> [ASSIGNMENT]: Make an exact copy of the entries that come next.

= Beginning of Section =

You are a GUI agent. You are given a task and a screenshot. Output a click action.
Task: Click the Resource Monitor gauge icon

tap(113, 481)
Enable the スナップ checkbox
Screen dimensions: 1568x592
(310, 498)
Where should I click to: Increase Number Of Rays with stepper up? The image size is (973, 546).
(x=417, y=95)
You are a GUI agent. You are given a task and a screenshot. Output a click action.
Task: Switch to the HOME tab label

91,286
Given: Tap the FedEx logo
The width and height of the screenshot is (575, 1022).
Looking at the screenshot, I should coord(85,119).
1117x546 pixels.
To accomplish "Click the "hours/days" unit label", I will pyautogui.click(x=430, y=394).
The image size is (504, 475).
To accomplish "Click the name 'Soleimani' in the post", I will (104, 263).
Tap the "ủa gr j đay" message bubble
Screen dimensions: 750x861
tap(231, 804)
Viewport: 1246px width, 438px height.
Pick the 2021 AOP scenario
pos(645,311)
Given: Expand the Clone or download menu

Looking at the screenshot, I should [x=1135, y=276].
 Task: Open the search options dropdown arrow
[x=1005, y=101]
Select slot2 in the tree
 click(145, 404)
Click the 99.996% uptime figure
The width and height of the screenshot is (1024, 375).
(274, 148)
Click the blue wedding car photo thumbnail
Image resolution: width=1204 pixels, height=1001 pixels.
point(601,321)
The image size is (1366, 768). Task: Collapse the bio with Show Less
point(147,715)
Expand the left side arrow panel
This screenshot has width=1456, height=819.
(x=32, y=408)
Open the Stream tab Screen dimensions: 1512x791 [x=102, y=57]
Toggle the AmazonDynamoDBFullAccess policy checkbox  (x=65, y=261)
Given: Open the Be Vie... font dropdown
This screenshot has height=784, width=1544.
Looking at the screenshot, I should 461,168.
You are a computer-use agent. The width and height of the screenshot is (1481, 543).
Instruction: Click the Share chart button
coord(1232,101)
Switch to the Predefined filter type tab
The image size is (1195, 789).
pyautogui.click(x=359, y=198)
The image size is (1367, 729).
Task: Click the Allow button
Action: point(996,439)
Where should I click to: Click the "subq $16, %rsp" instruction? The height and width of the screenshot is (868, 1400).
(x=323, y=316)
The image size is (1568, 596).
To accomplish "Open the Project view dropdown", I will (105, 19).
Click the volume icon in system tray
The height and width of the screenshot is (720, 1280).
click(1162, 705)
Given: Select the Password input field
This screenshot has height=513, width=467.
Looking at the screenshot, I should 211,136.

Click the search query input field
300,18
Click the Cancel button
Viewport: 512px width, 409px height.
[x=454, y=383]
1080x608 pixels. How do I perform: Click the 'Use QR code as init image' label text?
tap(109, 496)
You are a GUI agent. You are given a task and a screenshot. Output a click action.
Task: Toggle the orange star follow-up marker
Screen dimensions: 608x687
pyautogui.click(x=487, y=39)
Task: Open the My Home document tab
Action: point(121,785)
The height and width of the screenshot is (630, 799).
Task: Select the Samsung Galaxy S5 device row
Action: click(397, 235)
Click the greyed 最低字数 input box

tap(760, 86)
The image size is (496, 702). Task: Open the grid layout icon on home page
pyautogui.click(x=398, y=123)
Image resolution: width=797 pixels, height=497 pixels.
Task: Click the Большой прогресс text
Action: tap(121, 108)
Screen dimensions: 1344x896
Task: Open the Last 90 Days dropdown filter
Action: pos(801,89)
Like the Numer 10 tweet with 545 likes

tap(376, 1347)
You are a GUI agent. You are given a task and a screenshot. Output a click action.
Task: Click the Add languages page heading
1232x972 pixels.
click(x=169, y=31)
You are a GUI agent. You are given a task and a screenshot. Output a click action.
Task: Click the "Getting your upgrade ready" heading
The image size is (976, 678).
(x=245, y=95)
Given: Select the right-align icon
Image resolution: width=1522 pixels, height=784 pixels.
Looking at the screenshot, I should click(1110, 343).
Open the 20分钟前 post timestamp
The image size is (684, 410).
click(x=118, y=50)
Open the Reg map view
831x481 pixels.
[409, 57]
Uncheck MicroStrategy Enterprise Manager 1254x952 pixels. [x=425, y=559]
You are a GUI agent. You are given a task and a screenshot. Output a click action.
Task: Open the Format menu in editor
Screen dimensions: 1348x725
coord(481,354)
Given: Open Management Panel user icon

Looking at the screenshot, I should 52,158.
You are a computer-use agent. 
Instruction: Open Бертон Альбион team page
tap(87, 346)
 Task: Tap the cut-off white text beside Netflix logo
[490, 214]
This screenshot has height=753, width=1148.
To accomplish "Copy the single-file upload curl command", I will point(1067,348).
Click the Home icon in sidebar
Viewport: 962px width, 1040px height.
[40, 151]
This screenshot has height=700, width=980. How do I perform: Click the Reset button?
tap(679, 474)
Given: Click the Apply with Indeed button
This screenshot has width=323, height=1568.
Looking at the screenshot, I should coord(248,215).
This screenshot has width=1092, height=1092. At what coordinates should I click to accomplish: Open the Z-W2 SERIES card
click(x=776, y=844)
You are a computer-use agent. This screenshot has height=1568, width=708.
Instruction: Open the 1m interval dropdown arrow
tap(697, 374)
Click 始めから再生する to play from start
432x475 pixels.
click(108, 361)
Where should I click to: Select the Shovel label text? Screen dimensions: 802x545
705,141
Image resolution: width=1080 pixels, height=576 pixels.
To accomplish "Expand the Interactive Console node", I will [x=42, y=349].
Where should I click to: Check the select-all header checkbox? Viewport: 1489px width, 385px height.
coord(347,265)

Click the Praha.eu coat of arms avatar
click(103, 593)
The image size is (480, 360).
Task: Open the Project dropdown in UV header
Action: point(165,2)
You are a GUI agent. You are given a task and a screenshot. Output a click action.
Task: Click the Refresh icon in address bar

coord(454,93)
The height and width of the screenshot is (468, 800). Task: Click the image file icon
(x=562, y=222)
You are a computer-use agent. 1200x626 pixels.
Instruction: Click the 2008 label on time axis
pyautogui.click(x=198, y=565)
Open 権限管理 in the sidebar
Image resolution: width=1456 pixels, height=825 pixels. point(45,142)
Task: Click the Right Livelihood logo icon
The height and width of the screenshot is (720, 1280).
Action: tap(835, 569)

= End of Section =

> [YOUR RESPONSE]:
You are a GUI agent. You are given a task and a screenshot. Output a click action.
Task: Click the Resource Monitor gauge icon

tap(113, 481)
Enable the スナップ checkbox
Screen dimensions: 1568x592
(310, 498)
Where should I click to: Increase Number Of Rays with stepper up? The image size is (973, 546).
(x=417, y=95)
You are a GUI agent. You are given a task and a screenshot. Output a click action.
Task: Switch to the HOME tab label

91,286
Given: Tap the FedEx logo
The width and height of the screenshot is (575, 1022).
Looking at the screenshot, I should coord(85,119).
1117x546 pixels.
To accomplish "Click the "hours/days" unit label", I will pyautogui.click(x=430, y=394).
The image size is (504, 475).
To accomplish "Click the name 'Soleimani' in the post", I will (104, 263).
Tap the "ủa gr j đay" message bubble
Screen dimensions: 750x861
tap(231, 804)
Viewport: 1246px width, 438px height.
Pick the 2021 AOP scenario
pos(645,311)
Given: Expand the Clone or download menu

Looking at the screenshot, I should [x=1135, y=276].
 Task: Open the search options dropdown arrow
[x=1005, y=101]
Select slot2 in the tree
 click(145, 404)
Click the 99.996% uptime figure
The width and height of the screenshot is (1024, 375).
(274, 148)
Click the blue wedding car photo thumbnail
Image resolution: width=1204 pixels, height=1001 pixels.
point(601,321)
The image size is (1366, 768). Task: Collapse the bio with Show Less
point(147,715)
Expand the left side arrow panel
This screenshot has width=1456, height=819.
(x=32, y=408)
Open the Stream tab Screen dimensions: 1512x791 [x=102, y=57]
Toggle the AmazonDynamoDBFullAccess policy checkbox  (x=65, y=261)
Given: Open the Be Vie... font dropdown
This screenshot has height=784, width=1544.
Looking at the screenshot, I should 461,168.
You are a computer-use agent. The width and height of the screenshot is (1481, 543).
Instruction: Click the Share chart button
coord(1232,101)
Switch to the Predefined filter type tab
The image size is (1195, 789).
pyautogui.click(x=359, y=198)
The image size is (1367, 729).
Task: Click the Allow button
Action: point(996,439)
Where should I click to: Click the "subq $16, %rsp" instruction? The height and width of the screenshot is (868, 1400).
(x=323, y=316)
The image size is (1568, 596).
To accomplish "Open the Project view dropdown", I will (105, 19).
Click the volume icon in system tray
The height and width of the screenshot is (720, 1280).
click(1162, 705)
Given: Select the Password input field
This screenshot has height=513, width=467.
Looking at the screenshot, I should 211,136.

Click the search query input field
300,18
Click the Cancel button
Viewport: 512px width, 409px height.
[x=454, y=383]
1080x608 pixels. How do I perform: Click the 'Use QR code as init image' label text?
tap(109, 496)
You are a GUI agent. You are given a task and a screenshot. Output a click action.
Task: Toggle the orange star follow-up marker
Screen dimensions: 608x687
pyautogui.click(x=487, y=39)
Task: Open the My Home document tab
Action: point(121,785)
The height and width of the screenshot is (630, 799).
Task: Select the Samsung Galaxy S5 device row
Action: click(397, 235)
Click the greyed 最低字数 input box

tap(760, 86)
The image size is (496, 702). Task: Open the grid layout icon on home page
pyautogui.click(x=398, y=123)
Image resolution: width=797 pixels, height=497 pixels.
Task: Click the Большой прогресс text
Action: tap(121, 108)
Screen dimensions: 1344x896
Task: Open the Last 90 Days dropdown filter
Action: pos(801,89)
Like the Numer 10 tweet with 545 likes

tap(376, 1347)
You are a GUI agent. You are given a task and a screenshot. Output a click action.
Task: Click the Add languages page heading
1232x972 pixels.
click(x=169, y=31)
You are a GUI agent. You are given a task and a screenshot. Output a click action.
Task: Click the "Getting your upgrade ready" heading
The image size is (976, 678).
(x=245, y=95)
Given: Select the right-align icon
Image resolution: width=1522 pixels, height=784 pixels.
Looking at the screenshot, I should click(1110, 343).
Open the 20分钟前 post timestamp
The image size is (684, 410).
click(x=118, y=50)
Open the Reg map view
831x481 pixels.
[409, 57]
Uncheck MicroStrategy Enterprise Manager 1254x952 pixels. [x=425, y=559]
You are a GUI agent. You are given a task and a screenshot. Output a click action.
Task: Open the Format menu in editor
Screen dimensions: 1348x725
coord(481,354)
Given: Open Management Panel user icon

Looking at the screenshot, I should 52,158.
You are a computer-use agent. 
Instruction: Open Бертон Альбион team page
tap(87, 346)
 Task: Tap the cut-off white text beside Netflix logo
[490, 214]
This screenshot has height=753, width=1148.
To accomplish "Copy the single-file upload curl command", I will point(1067,348).
Click the Home icon in sidebar
Viewport: 962px width, 1040px height.
[40, 151]
This screenshot has height=700, width=980. How do I perform: Click the Reset button?
tap(679, 474)
Given: Click the Apply with Indeed button
This screenshot has width=323, height=1568.
Looking at the screenshot, I should coord(248,215).
This screenshot has width=1092, height=1092. At what coordinates should I click to accomplish: Open the Z-W2 SERIES card
click(x=776, y=844)
You are a computer-use agent. This screenshot has height=1568, width=708.
Instruction: Open the 1m interval dropdown arrow
tap(697, 374)
Click 始めから再生する to play from start
432x475 pixels.
click(108, 361)
Where should I click to: Select the Shovel label text? Screen dimensions: 802x545
705,141
Image resolution: width=1080 pixels, height=576 pixels.
To accomplish "Expand the Interactive Console node", I will [x=42, y=349].
Where should I click to: Check the select-all header checkbox? Viewport: 1489px width, 385px height.
coord(347,265)

Click the Praha.eu coat of arms avatar
click(103, 593)
The image size is (480, 360).
Task: Open the Project dropdown in UV header
Action: point(165,2)
You are a GUI agent. You are given a task and a screenshot. Output a click action.
Task: Click the Refresh icon in address bar

coord(454,93)
The height and width of the screenshot is (468, 800). Task: Click the image file icon
(x=562, y=222)
You are a computer-use agent. 1200x626 pixels.
Instruction: Click the 2008 label on time axis
pyautogui.click(x=198, y=565)
Open 権限管理 in the sidebar
Image resolution: width=1456 pixels, height=825 pixels. point(45,142)
Task: Click the Right Livelihood logo icon
The height and width of the screenshot is (720, 1280).
Action: tap(835, 569)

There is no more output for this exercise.